* **TESTO DI PARTENZA**
Pezzi rotti al sole

Intervista a Cinzia Canali

C’è una bambina adulta persa in un labirinto, non conosce via d’uscita, non l’ha mai cercata, quei cunicoli oscuri sono per lei casa, l’unica possibile.
C’è un’adulta bambina che parte alla ricerca di quel dedalo, dei pezzi che ne rimangono.
E poi ci sono anime bussole, donatrici di sguardi indulgenti e calde coperte, indispensabili per affrontare il lungo viaggio.
Non si sa molto altro, c’è chi ha visto un lieto fine, chi l’ha solo auspicato. Chi ha scorto un abbraccio, chi l’ha solo immaginato.

Dopo il romanzo d’esordio Patto di tenerezza, Cinzia Canali torna con una raccolta di poesie che paiono scritte sull’orlo di un precipizio salvifico, all’interno del quale si muove con grazia, trascinando con sé il lettore.

Nella nostra intervista ci parla della genesi di Pezzi rotti al sole, atto primo dell’entrata in scena dello spazio lirico nell’universo dell’autrice.

Cosa significa per te scrivere poesie e perché pensi ti rappresentino particolarmente, rispetto ad altri generi?

Nella poesia ho trovato la mia dimensione. Scrivere in versi, per quanto possa suonare paradossale, mi permette di esprimermi con una libertà senza precedenti.

Sono in una fase della vita di forte creatività, la poesia mi permette di darle sfogo esattamente come desidero.

Chi mi legge spesso sottolinea come il mio modo di scrivere risulti graffiante, incisivo, disarmante. Questo mi fa molto piacere, ma credo, in realtà, che l’uso di metafore e allegorie mi aiuti proprio a dare voce al mio dentro, lasciando filtrare solo quello che voglio mostrare, che posso sostenere, in maniera molto naturale.

@Cinzia Canali

Come strutturi, invece, le tue idee prima di tramutarle in verso?

* **VOCI DEL DATASET**
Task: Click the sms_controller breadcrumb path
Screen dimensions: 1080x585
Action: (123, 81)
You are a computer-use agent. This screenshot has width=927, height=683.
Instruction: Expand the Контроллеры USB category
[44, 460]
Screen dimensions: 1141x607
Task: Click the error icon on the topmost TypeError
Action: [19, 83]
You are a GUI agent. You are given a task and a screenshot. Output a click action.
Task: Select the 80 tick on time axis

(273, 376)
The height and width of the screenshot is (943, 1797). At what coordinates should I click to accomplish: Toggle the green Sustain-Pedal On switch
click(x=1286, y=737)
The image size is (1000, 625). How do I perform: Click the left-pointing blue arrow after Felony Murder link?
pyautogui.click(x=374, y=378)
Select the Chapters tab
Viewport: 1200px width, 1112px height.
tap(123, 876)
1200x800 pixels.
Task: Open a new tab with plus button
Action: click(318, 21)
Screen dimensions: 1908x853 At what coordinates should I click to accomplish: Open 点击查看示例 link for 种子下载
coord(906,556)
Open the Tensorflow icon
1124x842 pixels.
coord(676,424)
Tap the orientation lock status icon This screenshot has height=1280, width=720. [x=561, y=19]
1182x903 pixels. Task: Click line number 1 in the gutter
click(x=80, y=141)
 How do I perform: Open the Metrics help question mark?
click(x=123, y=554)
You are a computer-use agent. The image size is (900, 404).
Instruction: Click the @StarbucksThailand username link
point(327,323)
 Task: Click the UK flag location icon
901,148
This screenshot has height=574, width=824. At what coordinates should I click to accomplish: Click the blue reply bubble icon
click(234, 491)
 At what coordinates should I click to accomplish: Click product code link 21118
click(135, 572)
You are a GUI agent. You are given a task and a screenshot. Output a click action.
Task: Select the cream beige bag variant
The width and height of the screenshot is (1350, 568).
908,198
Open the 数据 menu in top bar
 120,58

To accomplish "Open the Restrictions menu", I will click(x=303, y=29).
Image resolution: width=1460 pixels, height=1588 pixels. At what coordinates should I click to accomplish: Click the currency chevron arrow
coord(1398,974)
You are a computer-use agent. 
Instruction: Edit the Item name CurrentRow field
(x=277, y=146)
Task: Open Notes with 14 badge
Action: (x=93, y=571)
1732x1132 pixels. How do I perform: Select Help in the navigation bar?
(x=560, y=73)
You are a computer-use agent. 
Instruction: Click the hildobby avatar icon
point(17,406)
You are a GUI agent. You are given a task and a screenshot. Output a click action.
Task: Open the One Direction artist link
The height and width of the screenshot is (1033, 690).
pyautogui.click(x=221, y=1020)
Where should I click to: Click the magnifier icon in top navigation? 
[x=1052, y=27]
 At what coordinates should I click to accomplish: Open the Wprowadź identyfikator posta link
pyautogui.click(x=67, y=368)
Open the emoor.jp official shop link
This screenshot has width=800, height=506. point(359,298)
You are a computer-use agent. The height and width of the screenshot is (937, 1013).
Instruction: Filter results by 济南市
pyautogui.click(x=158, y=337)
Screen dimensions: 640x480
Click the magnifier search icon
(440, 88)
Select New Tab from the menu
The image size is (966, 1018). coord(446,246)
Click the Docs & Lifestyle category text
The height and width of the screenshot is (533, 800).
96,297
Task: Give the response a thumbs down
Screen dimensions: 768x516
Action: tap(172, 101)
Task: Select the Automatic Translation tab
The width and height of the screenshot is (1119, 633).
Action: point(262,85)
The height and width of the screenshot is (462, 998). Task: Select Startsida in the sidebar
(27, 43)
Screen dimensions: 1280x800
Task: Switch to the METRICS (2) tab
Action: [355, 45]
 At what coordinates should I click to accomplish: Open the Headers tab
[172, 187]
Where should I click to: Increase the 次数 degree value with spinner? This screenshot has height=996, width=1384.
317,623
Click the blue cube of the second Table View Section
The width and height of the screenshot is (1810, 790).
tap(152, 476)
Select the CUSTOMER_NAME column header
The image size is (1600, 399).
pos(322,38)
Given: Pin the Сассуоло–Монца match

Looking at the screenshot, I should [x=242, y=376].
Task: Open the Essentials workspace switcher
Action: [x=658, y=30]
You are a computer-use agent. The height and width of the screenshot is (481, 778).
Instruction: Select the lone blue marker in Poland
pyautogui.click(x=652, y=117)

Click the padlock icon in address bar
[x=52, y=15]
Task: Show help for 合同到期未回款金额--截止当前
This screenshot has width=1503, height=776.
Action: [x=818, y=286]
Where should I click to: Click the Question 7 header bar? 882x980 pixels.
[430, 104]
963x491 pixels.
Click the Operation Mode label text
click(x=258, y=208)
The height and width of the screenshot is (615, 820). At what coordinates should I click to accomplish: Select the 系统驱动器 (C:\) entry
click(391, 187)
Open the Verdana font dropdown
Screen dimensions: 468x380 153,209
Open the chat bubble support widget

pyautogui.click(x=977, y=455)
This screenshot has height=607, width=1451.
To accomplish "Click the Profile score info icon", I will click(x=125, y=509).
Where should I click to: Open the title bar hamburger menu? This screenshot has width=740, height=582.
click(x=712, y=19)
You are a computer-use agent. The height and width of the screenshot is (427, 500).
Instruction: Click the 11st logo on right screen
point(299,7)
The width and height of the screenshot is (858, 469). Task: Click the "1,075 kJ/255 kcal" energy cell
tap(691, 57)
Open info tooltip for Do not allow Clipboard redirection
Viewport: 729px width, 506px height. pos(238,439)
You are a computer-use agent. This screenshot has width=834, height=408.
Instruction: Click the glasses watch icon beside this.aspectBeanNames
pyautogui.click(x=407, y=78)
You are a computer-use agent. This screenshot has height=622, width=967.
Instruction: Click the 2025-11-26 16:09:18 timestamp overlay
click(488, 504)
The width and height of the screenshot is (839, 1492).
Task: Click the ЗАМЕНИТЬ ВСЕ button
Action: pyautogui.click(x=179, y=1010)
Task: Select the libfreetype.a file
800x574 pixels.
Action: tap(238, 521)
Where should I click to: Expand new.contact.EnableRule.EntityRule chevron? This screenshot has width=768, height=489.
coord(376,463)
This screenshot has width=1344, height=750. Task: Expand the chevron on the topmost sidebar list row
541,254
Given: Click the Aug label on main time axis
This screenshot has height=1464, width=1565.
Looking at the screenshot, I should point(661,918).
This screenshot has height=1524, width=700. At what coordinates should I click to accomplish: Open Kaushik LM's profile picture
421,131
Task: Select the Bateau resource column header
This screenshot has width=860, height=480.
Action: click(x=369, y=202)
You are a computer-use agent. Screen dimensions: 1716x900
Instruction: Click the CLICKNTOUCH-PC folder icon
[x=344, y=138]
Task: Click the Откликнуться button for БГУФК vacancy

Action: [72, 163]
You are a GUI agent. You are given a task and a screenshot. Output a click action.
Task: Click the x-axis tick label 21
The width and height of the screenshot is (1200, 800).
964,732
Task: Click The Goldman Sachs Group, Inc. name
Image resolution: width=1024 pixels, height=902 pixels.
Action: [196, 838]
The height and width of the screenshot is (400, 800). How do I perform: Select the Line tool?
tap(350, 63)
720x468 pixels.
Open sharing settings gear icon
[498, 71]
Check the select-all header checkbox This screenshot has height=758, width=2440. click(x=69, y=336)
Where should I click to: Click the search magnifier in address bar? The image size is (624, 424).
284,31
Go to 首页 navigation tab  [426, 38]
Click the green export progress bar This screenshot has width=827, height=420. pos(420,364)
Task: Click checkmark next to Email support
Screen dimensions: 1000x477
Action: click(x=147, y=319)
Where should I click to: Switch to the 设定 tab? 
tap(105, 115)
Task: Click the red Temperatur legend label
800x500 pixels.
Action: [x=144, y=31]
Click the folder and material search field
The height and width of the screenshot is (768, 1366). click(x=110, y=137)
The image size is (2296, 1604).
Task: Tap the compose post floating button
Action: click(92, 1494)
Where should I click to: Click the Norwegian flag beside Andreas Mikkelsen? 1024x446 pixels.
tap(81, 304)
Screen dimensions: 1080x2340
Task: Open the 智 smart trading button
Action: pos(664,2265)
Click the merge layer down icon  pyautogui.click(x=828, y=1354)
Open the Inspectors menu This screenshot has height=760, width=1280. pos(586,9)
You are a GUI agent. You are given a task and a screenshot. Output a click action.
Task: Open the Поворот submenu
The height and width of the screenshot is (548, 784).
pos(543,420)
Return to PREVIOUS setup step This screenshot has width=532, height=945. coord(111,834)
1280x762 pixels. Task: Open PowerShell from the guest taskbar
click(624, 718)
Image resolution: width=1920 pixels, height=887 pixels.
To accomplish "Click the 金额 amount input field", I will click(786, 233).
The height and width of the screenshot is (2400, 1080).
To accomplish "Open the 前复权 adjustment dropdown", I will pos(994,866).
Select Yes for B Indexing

* **COSA FARAI**
A) Secondo l'intervista a Cinzia Canali, quali aggettivi usa spesso chi la legge per descrivere il suo modo di scrivere? Elencali tutti.
B) Scrivi il seguito dell'intervista a Cinzia Canali, partendo subito dopo l'ultima domanda.

* **ESITI DELLE ATTIVITÀ**
A) graffiante, incisivo, disarmante

B)
L’istinto è il protagonista assoluto. Può essere un sogno in piena notte, un’immagine o una riflessione. Questione di pochi minuti, si accende qualcosa e scrivo, ho le note del telefono piene di bozze. Sovente la prima stesura è già quella buona. Non ci sono fasi intermedie, il lavoro di revisione giunge sempre alla fine, dopo che ogni testo ha avuto tempo di sedimentare.

Qual è, a tuo avviso, la funzione della poesia e quali gli autori che ritieni più vicini alla tua poetica, se ve ne sono?

La poesia – come ogni altra forma d’arte – deve, a mio avviso, scuotere, porre domande, fare pensiero.

Non mi sento minimamente alla loro altezza, ma Mariangela Gualtieri, Patrizia Cavalli, Chandra Candiani continuano a essere fari necessari per il mio sentire. Poi ci sono autrici “scomode” che rappresentano una scoperta più recente, come Alessandra Carnaroli, Roberta Durante e Roberta Dapunt. Nei loro versi trovo terreno fertile per i miei tormenti.

Com’è nata la copertina del libro e la collaborazione con Claudia Dall’Agata?

La copertina di “Pezzi rotti al sole” è stata ideata e realizzata da Claudia Dall’Agata, un’illustratrice forlivese.

Mi sono molto fidata della sua sensibilità e, a parte qualche spunto, le ho lasciato carta bianca. Il risultato è stato per me fonte di grande gioia, Claudia è riuscita a cogliere l’essenza di questa silloge. È stata in grado di visualizzare le parole chiave e i volti celati tra le poesie.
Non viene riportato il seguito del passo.